You can also iterate directly on an open file.

In [49]:
fasta_file = open('hemoglobin_beta.fasta', 'r')
for line in fasta_file:
    line = line.strip()
    if line[0] == '>':
        print 'Header is %s' % (line)
    else:
        pass ## do nothing
fasta_file.close()
Header is >gi|17985948|ref|NM_033234.1| Rattus norvegicus hemoglobin, beta (Hbb), mRNA
Header is >gi|28302128|ref|NM_000518.4| Homo sapiens hemoglobin, beta (HBB), mRNA
Header is >gi|160358323|ref|NM_173917.2| Bos taurus hemoglobin, beta (HBB), mRNA
Header is >gi|256600241|ref|NM_001164428.1| Macaca mulatta hemoglobin, beta (HBB), mRNA

Exercise 1: Identify the sequence lines in a FASTA file

How would you change the previous for loop to identify only the sequence lines from the FASTA file?

Exercise 2: Count the sequences in a FASTA file

How would you count the number of sequences in a FASTA file?

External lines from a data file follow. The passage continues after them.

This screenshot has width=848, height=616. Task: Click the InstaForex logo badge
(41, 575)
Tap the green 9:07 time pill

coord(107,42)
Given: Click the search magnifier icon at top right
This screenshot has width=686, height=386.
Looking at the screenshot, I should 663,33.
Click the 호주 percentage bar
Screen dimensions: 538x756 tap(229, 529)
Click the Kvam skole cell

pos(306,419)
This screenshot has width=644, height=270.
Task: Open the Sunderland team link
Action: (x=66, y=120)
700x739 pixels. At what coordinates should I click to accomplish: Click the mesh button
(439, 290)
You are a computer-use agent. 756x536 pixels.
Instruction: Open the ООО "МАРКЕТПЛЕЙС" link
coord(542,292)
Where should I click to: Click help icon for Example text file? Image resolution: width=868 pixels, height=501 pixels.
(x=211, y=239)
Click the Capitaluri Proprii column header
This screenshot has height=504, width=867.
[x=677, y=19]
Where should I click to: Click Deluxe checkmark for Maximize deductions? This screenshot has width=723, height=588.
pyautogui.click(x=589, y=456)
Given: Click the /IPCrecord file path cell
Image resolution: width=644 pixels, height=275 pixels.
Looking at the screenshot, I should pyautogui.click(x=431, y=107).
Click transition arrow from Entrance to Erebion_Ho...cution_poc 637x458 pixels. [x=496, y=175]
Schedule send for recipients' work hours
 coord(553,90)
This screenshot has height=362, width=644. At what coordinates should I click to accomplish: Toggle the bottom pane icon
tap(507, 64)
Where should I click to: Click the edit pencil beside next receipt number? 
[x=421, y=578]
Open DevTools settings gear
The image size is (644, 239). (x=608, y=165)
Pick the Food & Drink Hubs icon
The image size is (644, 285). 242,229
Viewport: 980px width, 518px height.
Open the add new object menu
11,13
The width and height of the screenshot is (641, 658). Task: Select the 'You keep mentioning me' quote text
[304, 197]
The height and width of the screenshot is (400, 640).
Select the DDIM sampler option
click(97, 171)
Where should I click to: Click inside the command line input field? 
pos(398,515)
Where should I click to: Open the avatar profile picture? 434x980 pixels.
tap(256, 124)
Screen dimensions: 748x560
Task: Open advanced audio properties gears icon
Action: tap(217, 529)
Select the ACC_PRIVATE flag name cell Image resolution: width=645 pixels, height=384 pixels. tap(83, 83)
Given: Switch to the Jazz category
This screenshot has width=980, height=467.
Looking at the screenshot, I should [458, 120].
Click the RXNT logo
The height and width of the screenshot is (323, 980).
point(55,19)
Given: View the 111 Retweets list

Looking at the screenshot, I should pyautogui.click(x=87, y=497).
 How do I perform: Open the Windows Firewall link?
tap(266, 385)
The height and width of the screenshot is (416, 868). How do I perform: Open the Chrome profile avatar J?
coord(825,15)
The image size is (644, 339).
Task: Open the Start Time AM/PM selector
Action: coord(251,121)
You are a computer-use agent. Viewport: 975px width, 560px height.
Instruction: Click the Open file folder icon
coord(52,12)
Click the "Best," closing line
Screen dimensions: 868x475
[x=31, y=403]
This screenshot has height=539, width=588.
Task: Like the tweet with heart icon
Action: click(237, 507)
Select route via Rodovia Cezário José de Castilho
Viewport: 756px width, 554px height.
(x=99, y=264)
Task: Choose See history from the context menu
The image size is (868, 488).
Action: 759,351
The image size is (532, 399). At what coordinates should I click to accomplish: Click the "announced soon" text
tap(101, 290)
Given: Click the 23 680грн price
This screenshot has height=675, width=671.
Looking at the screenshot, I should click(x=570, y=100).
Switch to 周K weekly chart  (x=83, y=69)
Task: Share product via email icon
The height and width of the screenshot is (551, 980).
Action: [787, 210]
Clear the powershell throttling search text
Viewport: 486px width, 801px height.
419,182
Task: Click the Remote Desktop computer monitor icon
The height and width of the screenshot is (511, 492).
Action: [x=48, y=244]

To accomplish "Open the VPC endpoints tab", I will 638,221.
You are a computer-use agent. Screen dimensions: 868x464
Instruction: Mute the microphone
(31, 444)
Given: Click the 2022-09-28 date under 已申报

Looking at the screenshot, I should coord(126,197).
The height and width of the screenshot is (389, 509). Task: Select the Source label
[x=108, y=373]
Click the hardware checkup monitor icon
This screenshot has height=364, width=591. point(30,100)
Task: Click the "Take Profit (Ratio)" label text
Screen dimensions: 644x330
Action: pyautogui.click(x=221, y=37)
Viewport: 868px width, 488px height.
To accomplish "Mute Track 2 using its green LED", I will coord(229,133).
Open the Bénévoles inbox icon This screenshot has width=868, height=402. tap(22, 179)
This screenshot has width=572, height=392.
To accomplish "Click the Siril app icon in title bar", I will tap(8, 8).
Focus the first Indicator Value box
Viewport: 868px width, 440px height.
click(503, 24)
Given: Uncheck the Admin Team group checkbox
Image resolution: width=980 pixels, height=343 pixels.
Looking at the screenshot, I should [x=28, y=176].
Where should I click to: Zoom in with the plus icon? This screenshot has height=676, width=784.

We can use open to write a file using a loop.

In [50]:
outfile = open('just_the_headers.fasta', 'w')
for line in fasta_contents:
    line = line.strip()
    if line[0] == '>':
        outfile.write(line + '\n') ## add back a line terminator
outfile.close()

Context handler

In [51]:
with open('hemoglobin_beta.fasta', 'r') as fasta_file:
    for line in fasta_file:
        if line[0] == '>':
            print "I found a header!"
I found a header!
I found a header!
I found a header!
I found a header!

The with context handler automatically closes a file after the subsequent code block finishes evaluation.

Functions

In [52]:
def get_fasta_headers(fasta):
    headers = [] ## an empty list to store found headers
    for line in fasta:
        if line[0] == '>':
            headers.append(line) ## add header to headers list
        else:
            pass 
    return headers
In [53]:
fasta_headers = get_fasta_headers(fasta_contents)
fasta_headers
Out[53]:
['>gi|17985948|ref|NM_033234.1| Rattus norvegicus hemoglobin, beta (Hbb), mRNA\n',
 '>gi|28302128|ref|NM_000518.4| Homo sapiens hemoglobin, beta (HBB), mRNA\n',
 '>gi|160358323|ref|NM_173917.2| Bos taurus hemoglobin, beta (HBB), mRNA\n',
 '>gi|256600241|ref|NM_001164428.1| Macaca mulatta hemoglobin, beta (HBB), mRNA\n']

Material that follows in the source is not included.